Un grupo de vecinas y vecinos del barrio Ejército de Los Andes (popularmente, conocido como Fuerte Apache) presentó un proyecto en el Concejo Deliberante de Tres de Febrero con el fin de obtener un derecho básico: calle y número.

Para realizar el trámite más básico, se necesita un domicilio. Para postularse a un trabajo, se necesita un domicilio. Para poder votar, se necesita un domicilio. Los habitantes de Ejército de Los Andes solo pueden limitarse a completar el casillero con la intersección de alguna de las calles que rodean al barrio. “Somos 90 mil personas viviendo en este barrio y todos tenemos la misma dirección”, plantea la presidenta de la ONG Nueva Generación, Elizabeth Baldelomar, quien presentó el proyecto en Mesa de Entrada y envió también al Secretario de Gobierno y al intendente Diego Valenzuela.

“Hablé con el intendente y se comprometió a darle curso al proyecto.
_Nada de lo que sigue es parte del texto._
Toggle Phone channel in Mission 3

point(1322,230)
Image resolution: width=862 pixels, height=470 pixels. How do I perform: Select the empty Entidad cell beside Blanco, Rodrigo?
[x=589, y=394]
Estamos a dos años de que se cumplan los 50 años del barrio y no puede ser que no tengamos algo tan básico como la calle y la numeración”, apuntó Baldelomar.

Se trata de 90 mil vecinos y vecinas repartidos en 26 hectáreas y 4.657 viviendas, lo cual también evidencia un problema de sobrepoblación.

“El crecimiento demográfico del Barrio Ejército de los Andes llevó a la población a quintuplicarse desde sus comienzos, y en el contexto de Pandemia sufrimos los avatares de las confusiones de calles para el ingreso de ambulancias, motivo este que creemos prioritario, sin embargo no queremos dejar pasar la carga que todos llevamos con el estigma negativo de su apodo Fuerte Apache, es por todo ello que deseamos no sólo reivindicar su nombre sino contar con calles y pasajes nombrados que identifiquen y visibilicen el lugar que habitamos, la calle donde se encuentra nuestra propiedad y el espacio-hogar que cada familia posee”, plantea el proyecto.

En el marco de la pandemia, la falta de un domicilio concreto complejiza más la atención médica. “Al llamar a una ambulancia, esperan que saquemos al paciente a la esquina que le figura en el DNI, con todos los riesgos que eso implica”, ejemplifica Baldelomar.